==== Text passage ====
Ayurveda is literally the science of daily living – Ayu meaning life, and veda meaning knowledge.   In short, health through Ayurveda is the art of balance between our body, mind, spirit and Nature, of which we are a part (or in which we are immersed). According to Ayurveda, the same five elements that make up all of creation – space, air, fire, water and earth – are also within us in unique combinations. The elements manifest as pairs of opposites within and around us, and are known as gunas. When we find we are out of balance through the excess of one quality, we can decrease that quality by adding its opposite – as in hot soup on a cold day when we are feeling chilled.

In each of us the particular combination of those same five elements forms what are called doshas. When our doshas are in a harmonious state, we are healthy. Vata is a combination of air and space, and has the mobility of air. Pitta is a combination of fire and water, and has the energy of fire. Kapha is a combination of earth and water, and has the stability and solidity of earth. People are usually a combination of two doshas, with one being predominate and one secondary.
==== Dataset entries ====
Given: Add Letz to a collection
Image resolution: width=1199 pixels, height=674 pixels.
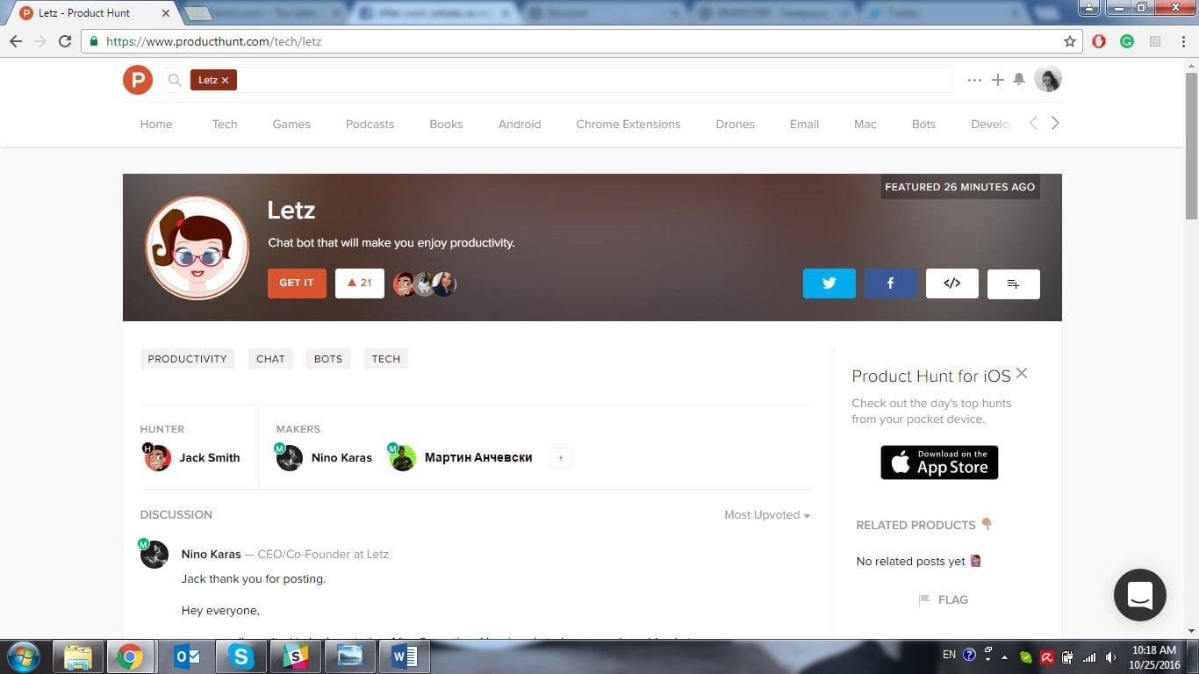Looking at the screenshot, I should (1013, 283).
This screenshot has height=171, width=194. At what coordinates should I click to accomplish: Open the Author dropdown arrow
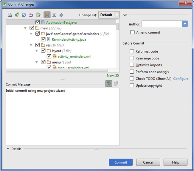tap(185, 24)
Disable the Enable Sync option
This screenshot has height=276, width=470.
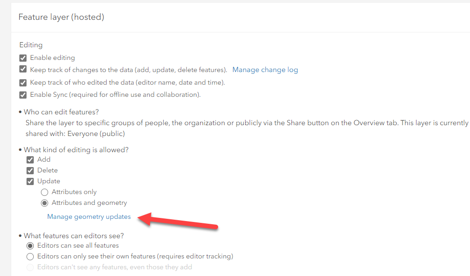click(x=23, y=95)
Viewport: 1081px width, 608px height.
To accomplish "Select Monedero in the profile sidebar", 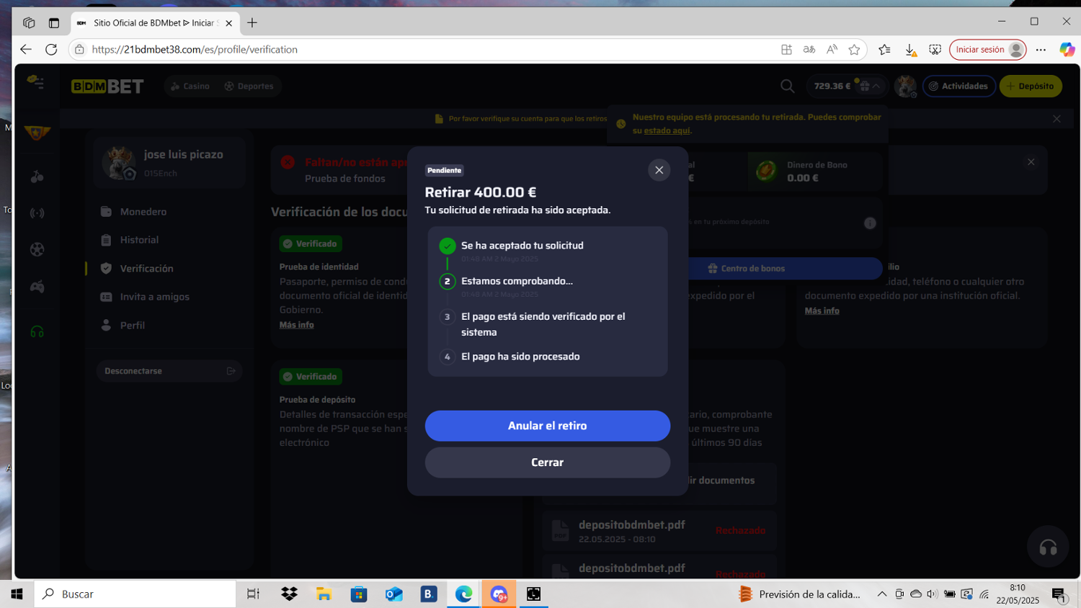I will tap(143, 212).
====
==== Dataset entries ====
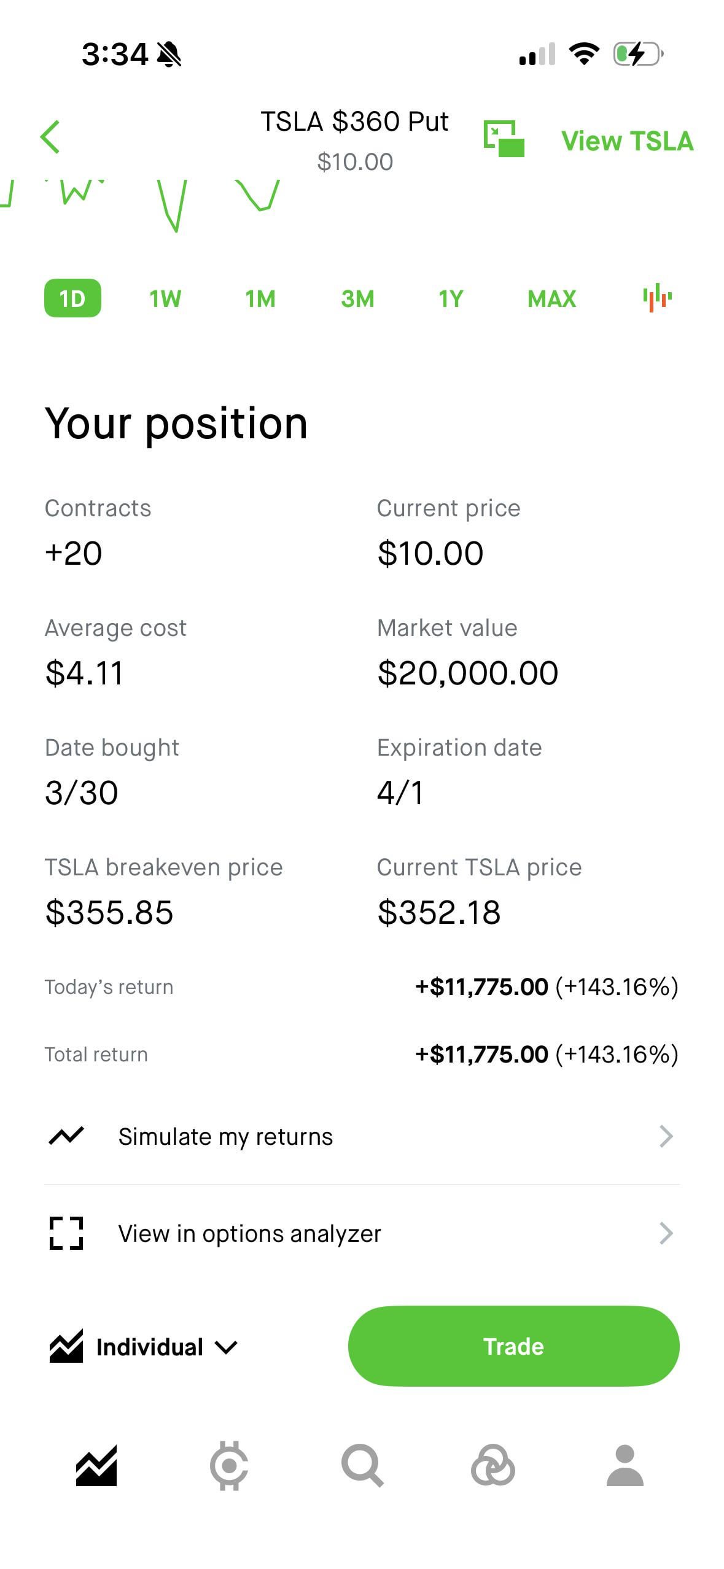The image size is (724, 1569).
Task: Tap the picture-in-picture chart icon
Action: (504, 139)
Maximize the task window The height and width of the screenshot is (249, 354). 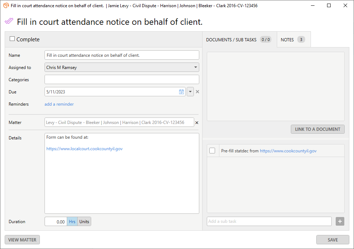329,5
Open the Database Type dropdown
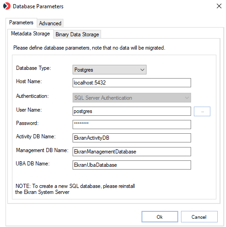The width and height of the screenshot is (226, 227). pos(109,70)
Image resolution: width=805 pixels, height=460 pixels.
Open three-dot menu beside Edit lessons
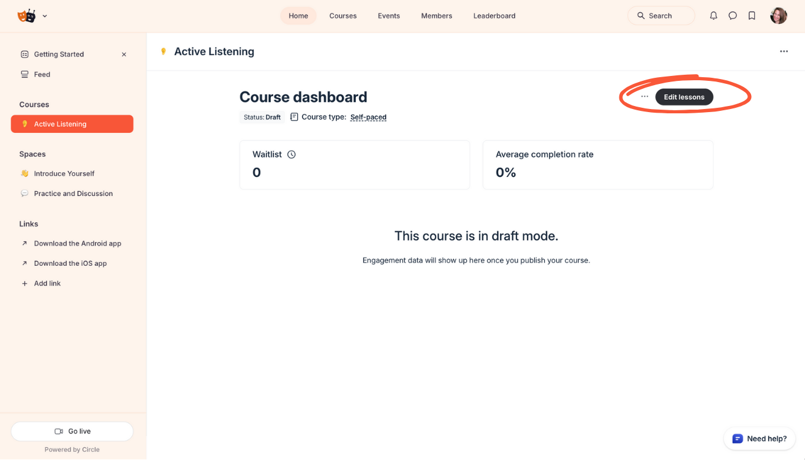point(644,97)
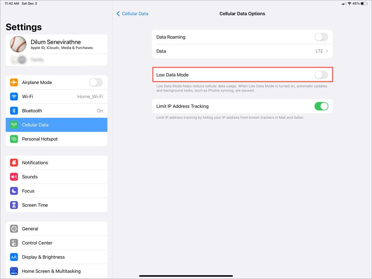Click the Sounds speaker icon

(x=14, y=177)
====
==== Dataset entries ====
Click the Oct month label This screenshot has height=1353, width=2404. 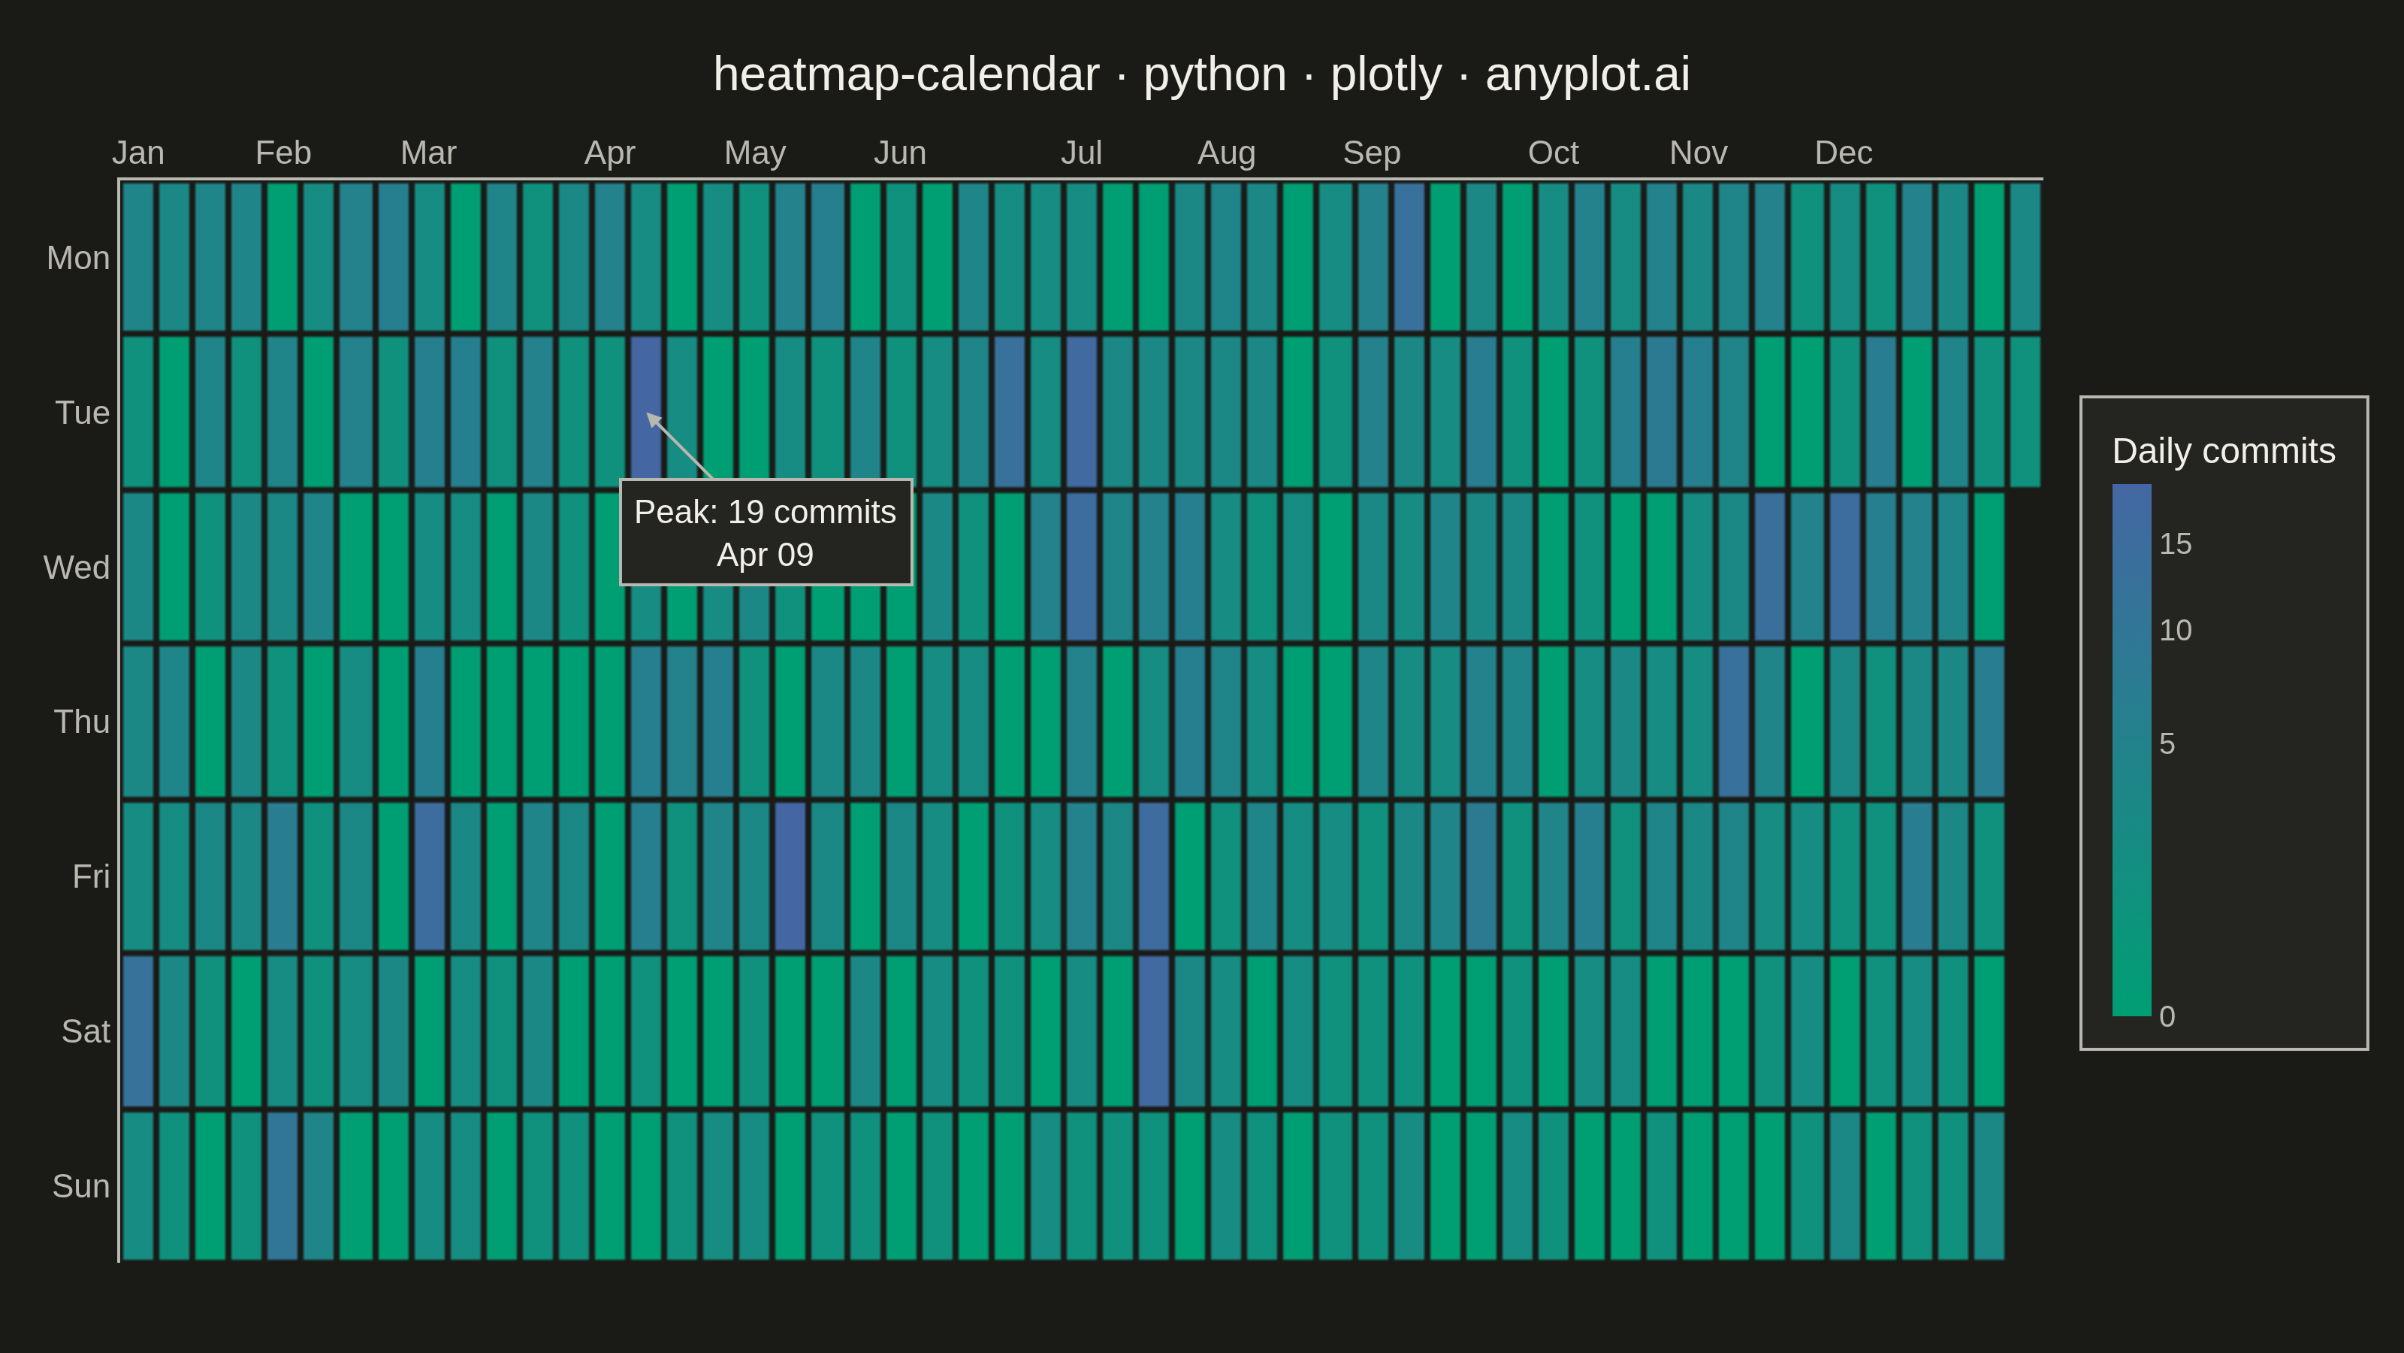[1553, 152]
====
● **Tasks to perform**
1 > Revise the Ayurveda text, taking everything from "In each of us" down to "and one secondary.", and put "constitutions" wherever "doshas" appears.
2 > In the Ayurveda text, which two elements make up Pitta?
The rows can be set aside, since nothing here depends on them.

● **Solutions per task**
1 >
In each of us the particular combination of those same five elements forms what are called constitutions. When our constitutions are in a harmonious state, we are healthy. Vata is a combination of air and space, and has the mobility of air. Pitta is a combination of fire and water, and has the energy of fire. Kapha is a combination of earth and water, and has the stability and solidity of earth. People are usually a combination of two constitutions, with one being predominate and one secondary.

2 > Fire and water.